Aim of the exercise> Collect all lines from the records below that include the word "computer".

Input>

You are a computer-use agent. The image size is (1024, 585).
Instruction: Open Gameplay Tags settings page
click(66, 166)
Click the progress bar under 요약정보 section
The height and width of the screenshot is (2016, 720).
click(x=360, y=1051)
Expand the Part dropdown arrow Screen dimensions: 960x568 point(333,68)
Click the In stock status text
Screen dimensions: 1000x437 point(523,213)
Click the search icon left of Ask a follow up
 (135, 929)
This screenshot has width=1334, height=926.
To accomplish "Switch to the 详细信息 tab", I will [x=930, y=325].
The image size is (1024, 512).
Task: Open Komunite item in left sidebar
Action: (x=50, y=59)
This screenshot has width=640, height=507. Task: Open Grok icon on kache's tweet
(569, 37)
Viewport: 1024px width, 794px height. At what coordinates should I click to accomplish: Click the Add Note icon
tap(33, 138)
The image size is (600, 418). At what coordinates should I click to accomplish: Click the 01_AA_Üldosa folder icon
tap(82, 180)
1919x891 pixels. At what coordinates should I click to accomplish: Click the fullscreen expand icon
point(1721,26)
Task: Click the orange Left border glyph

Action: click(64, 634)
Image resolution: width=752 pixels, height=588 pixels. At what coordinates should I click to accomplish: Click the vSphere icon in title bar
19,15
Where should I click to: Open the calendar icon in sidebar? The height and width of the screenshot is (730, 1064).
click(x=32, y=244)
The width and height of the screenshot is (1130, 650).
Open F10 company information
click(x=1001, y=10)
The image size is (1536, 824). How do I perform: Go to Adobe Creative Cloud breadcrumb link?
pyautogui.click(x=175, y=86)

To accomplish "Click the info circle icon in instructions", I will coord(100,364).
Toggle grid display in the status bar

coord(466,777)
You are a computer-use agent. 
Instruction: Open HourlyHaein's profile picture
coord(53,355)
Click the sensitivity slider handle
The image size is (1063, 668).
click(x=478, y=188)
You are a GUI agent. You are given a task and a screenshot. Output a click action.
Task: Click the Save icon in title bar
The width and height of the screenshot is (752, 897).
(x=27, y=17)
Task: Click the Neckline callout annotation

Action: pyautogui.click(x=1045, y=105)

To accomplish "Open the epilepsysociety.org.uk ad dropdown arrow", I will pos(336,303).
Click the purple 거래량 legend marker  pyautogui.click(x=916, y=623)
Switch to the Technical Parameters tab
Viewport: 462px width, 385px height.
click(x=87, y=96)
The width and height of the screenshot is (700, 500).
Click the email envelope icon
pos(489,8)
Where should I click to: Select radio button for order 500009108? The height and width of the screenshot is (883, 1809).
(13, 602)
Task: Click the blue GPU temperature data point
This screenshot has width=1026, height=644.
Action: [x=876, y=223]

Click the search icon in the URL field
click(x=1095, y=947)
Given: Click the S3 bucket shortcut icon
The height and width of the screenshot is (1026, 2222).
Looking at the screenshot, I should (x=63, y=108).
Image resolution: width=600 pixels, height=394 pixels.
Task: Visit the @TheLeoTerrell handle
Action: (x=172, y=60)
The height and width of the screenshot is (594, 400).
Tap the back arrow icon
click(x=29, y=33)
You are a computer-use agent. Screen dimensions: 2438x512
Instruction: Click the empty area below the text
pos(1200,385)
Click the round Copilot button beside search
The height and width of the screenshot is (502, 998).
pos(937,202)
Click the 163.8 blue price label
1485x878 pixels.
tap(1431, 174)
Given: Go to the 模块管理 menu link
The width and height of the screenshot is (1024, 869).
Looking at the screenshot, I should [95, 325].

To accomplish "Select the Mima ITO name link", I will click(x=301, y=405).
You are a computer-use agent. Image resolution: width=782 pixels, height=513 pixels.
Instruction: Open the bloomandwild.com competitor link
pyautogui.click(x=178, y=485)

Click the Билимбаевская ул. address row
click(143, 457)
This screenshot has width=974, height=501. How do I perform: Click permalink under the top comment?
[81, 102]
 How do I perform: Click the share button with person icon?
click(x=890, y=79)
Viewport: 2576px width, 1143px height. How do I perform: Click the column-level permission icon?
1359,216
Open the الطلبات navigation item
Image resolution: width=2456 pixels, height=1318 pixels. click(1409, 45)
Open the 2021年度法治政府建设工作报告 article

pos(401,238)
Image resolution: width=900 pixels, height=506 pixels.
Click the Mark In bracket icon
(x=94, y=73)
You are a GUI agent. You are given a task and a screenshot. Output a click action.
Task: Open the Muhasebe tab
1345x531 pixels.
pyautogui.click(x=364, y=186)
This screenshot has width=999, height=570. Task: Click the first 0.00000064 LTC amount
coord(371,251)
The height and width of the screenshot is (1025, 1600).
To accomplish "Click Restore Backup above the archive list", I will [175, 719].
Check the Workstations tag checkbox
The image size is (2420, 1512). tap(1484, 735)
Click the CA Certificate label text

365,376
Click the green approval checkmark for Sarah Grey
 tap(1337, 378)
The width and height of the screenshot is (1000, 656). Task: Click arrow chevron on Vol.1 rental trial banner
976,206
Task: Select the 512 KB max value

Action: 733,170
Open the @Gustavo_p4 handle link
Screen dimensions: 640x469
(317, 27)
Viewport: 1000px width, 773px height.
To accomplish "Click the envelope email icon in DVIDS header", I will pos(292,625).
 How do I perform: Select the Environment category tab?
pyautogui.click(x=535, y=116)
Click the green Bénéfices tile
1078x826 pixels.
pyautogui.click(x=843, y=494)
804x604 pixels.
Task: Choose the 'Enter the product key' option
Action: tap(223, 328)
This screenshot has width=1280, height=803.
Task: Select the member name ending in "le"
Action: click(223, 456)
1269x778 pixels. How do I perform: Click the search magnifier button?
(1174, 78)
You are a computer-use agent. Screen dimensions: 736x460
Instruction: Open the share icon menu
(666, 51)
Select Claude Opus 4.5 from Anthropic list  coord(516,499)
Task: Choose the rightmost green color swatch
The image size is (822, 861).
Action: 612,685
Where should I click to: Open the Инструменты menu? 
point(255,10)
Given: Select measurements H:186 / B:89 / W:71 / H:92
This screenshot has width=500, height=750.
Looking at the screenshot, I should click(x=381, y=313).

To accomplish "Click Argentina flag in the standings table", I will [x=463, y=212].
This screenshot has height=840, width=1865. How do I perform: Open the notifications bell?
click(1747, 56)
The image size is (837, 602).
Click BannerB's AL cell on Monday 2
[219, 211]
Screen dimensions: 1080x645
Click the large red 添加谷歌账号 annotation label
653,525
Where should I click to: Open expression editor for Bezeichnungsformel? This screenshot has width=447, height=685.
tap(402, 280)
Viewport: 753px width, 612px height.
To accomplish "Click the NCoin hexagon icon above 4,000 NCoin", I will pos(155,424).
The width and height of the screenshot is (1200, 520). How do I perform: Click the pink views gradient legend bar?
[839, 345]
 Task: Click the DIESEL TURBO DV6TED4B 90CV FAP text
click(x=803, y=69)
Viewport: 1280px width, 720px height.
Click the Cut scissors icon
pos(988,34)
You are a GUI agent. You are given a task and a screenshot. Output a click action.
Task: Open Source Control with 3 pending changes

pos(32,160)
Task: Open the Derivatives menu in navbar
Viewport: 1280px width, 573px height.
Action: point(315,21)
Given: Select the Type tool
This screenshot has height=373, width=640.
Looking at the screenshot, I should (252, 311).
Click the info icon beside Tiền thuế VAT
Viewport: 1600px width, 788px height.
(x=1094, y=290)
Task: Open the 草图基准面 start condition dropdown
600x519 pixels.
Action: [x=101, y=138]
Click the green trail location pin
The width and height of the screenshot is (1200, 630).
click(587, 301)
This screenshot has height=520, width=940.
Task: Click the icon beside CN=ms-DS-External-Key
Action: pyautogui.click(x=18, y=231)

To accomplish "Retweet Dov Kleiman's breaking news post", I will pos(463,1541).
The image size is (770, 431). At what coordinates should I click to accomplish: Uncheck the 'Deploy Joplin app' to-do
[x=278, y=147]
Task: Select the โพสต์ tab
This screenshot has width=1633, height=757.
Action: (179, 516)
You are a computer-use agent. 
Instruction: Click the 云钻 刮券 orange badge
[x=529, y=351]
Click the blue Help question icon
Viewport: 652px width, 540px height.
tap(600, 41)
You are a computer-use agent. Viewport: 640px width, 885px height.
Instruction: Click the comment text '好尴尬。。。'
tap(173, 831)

Expected output>
You are a computer-use agent. The image size is (1024, 585).
You are a computer-use agent. 
You are a computer-use agent. Screen dimensions: 2438x512
You are a computer-use agent. Image resolution: width=782 pixels, height=513 pixels.
You are a computer-use agent. Screen dimensions: 736x460
You are a computer-use agent. 
You are a computer-use agent. Viewport: 640px width, 885px height.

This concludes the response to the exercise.